[Saved data entries]
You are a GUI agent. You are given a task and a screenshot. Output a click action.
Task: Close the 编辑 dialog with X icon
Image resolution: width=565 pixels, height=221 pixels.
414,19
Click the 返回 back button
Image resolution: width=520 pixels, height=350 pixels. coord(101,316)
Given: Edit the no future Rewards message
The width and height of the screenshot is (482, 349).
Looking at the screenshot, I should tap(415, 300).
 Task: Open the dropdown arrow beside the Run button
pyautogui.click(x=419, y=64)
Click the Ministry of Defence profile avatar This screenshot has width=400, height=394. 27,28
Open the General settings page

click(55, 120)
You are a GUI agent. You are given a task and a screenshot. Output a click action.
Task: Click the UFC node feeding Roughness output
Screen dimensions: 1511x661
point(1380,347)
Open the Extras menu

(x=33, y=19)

...

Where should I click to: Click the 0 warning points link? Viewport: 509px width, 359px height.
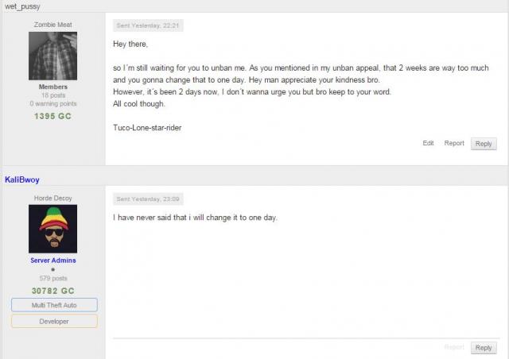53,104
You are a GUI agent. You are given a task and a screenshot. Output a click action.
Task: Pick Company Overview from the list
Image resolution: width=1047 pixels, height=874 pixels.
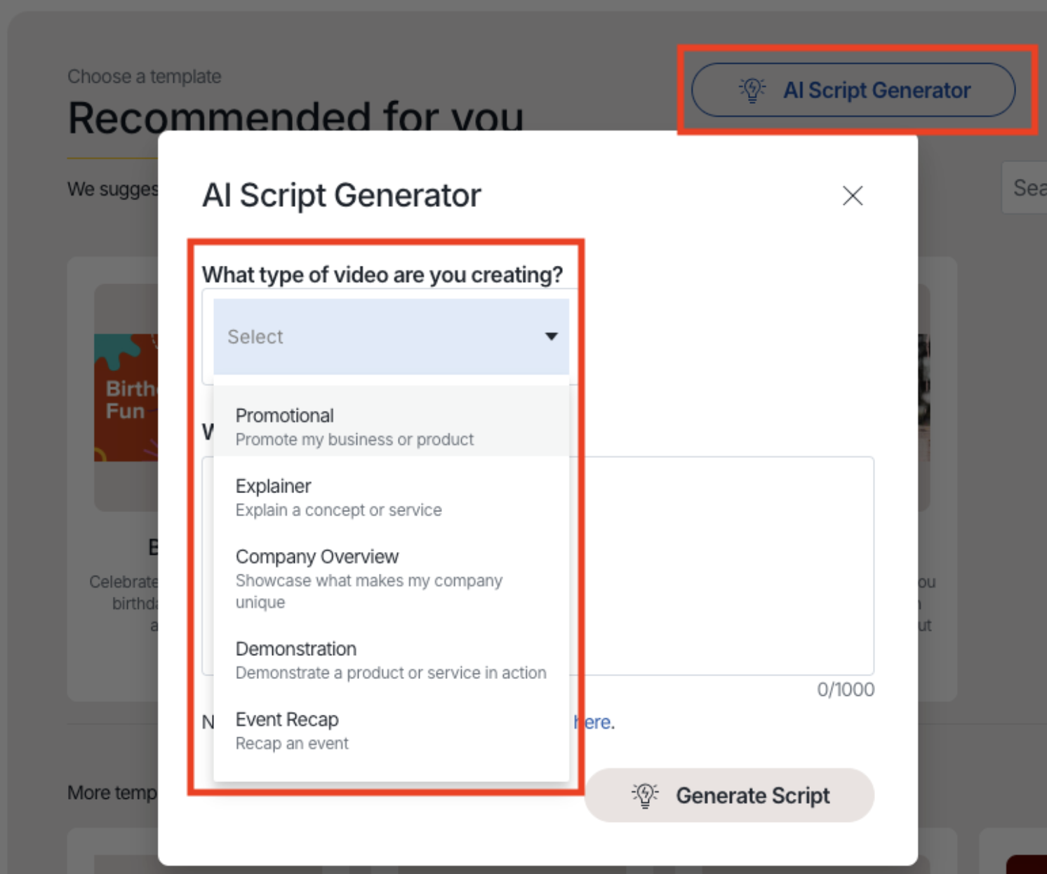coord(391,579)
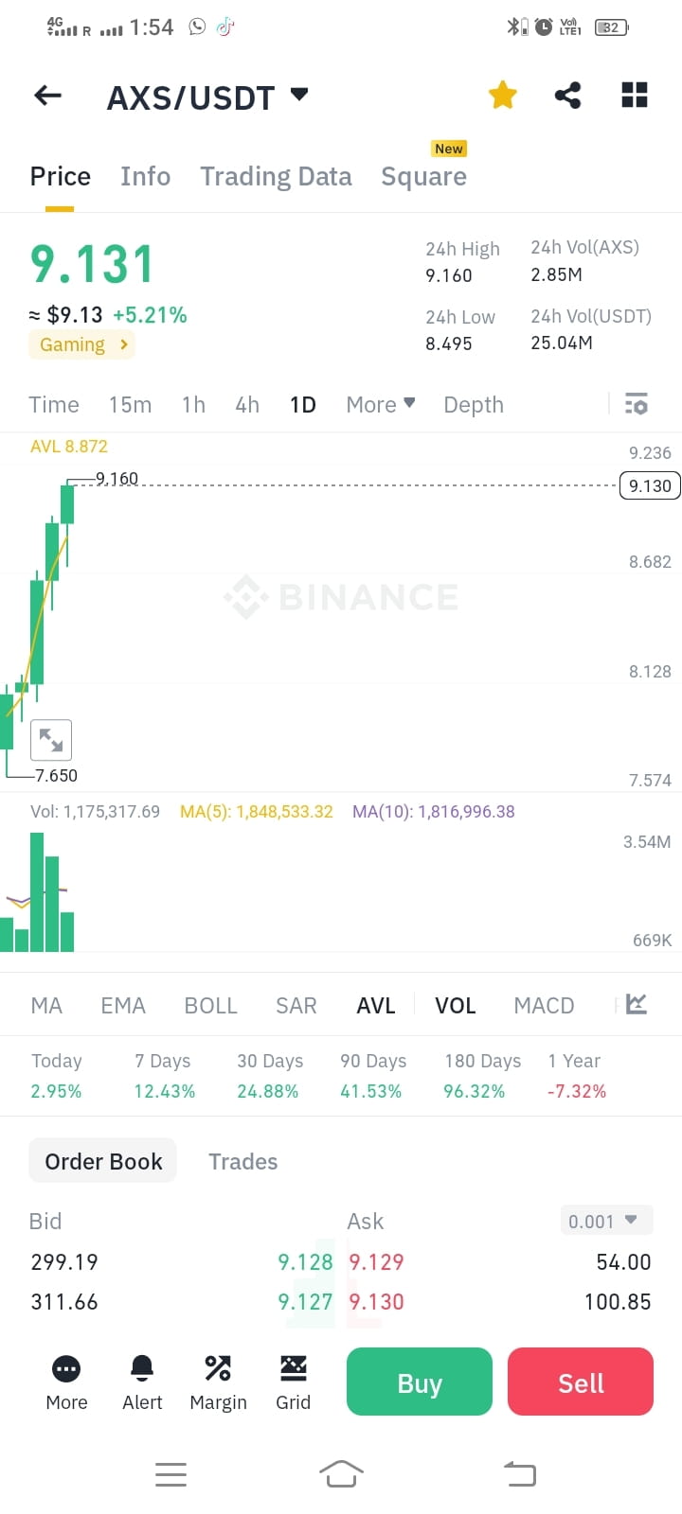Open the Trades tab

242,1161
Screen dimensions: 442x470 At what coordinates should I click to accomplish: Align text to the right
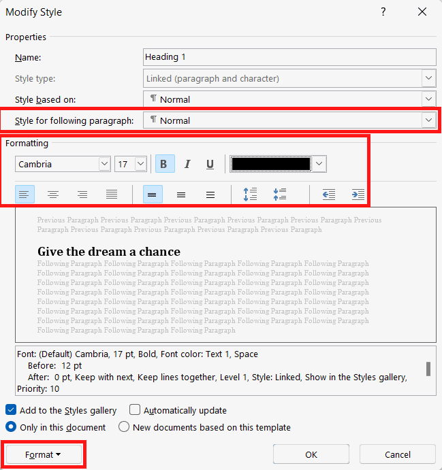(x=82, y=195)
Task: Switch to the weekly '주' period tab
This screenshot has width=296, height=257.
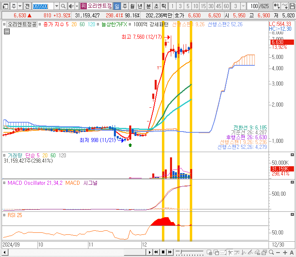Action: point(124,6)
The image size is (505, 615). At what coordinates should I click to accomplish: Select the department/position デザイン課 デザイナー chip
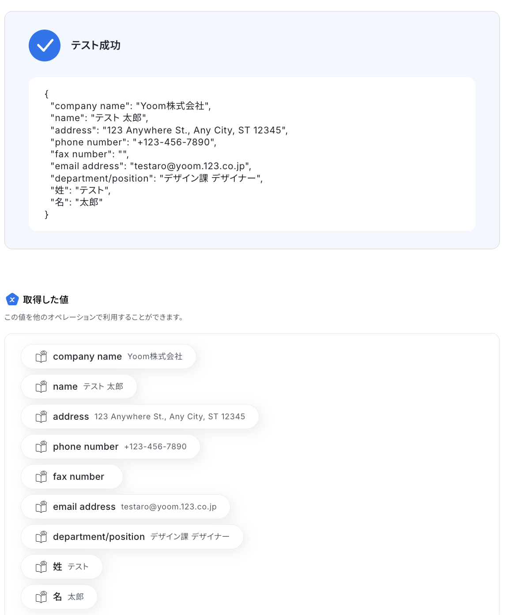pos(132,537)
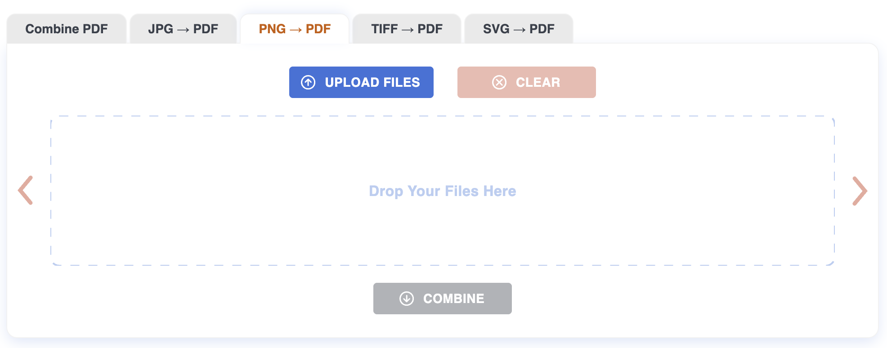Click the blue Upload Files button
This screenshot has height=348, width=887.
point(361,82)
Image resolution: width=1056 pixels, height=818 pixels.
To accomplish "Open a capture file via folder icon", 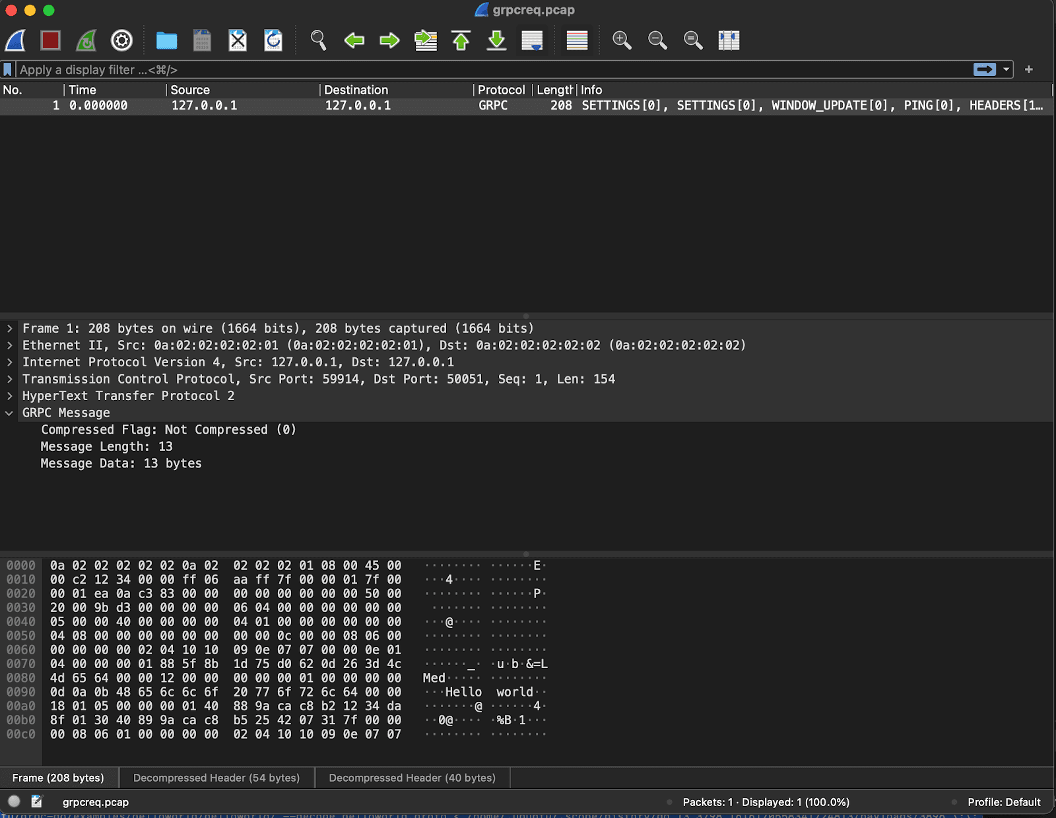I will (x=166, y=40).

...

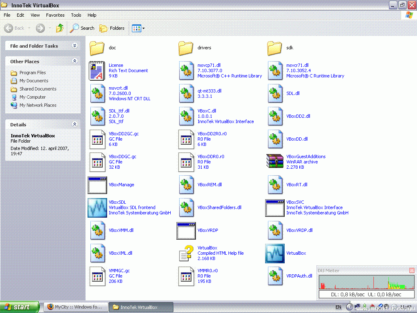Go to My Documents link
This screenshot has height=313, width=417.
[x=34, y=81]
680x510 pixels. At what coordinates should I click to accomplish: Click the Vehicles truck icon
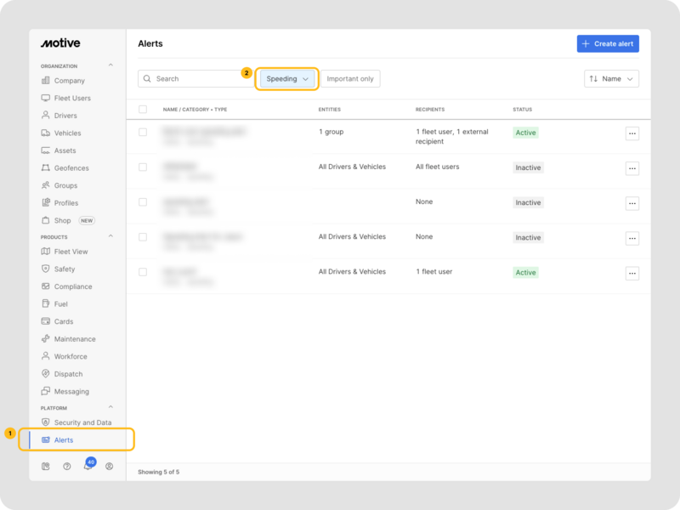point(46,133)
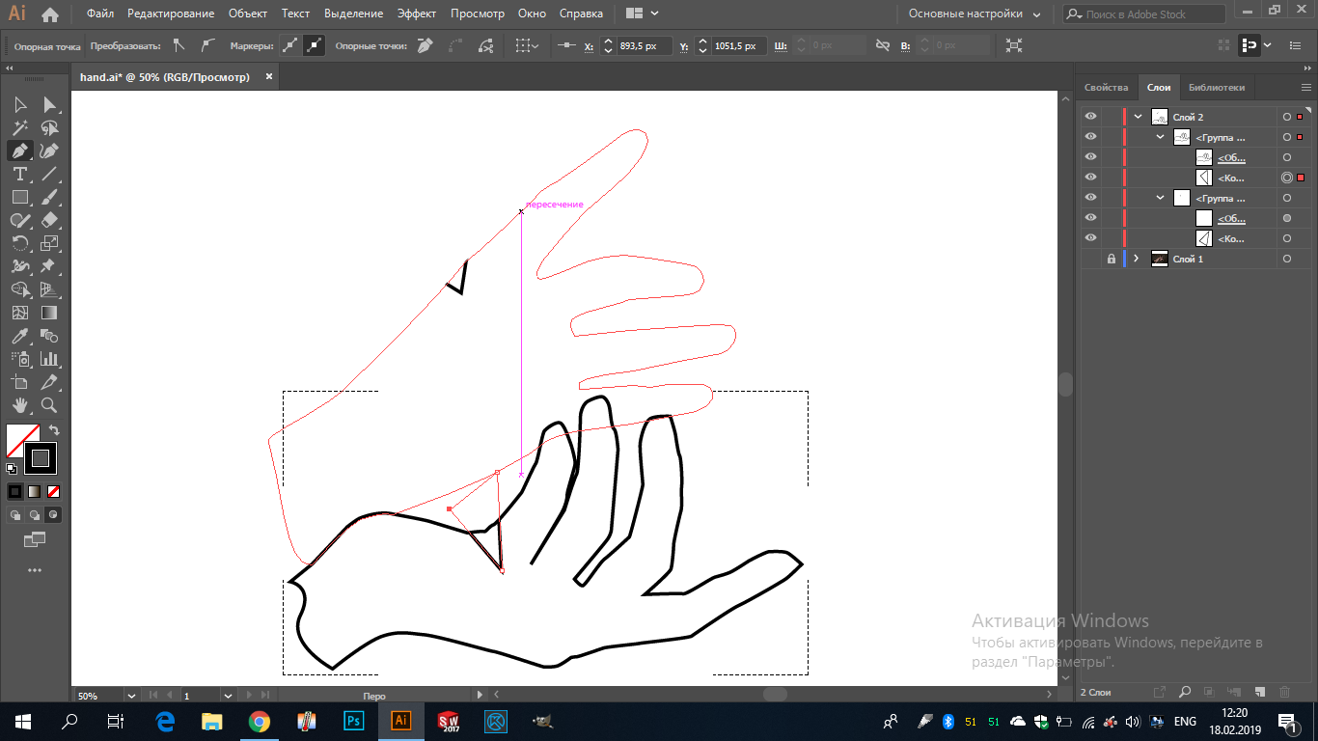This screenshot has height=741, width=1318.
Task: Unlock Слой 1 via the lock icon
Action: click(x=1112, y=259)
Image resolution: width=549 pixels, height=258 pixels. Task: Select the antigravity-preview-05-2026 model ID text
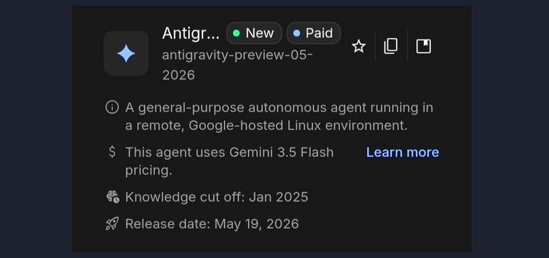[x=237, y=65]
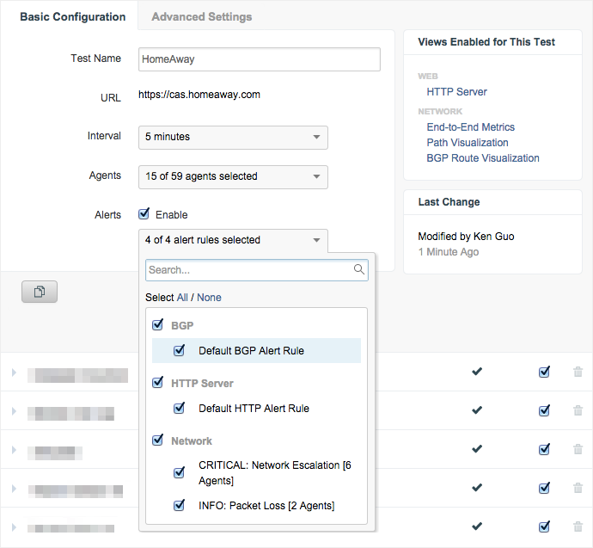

■ WHAT TO DO
Your answer must consist solely of the lines above between the line holding "Image resolution: width=565" and the line holding "Given: Edit the no future Rewards message", inclusive, copied exactly.

■ SOLUTION FOR THIS PROBLEM
Image resolution: width=565 pixels, height=221 pixels.
414,19
Click the 返回 back button
Image resolution: width=520 pixels, height=350 pixels. coord(101,316)
Given: Edit the no future Rewards message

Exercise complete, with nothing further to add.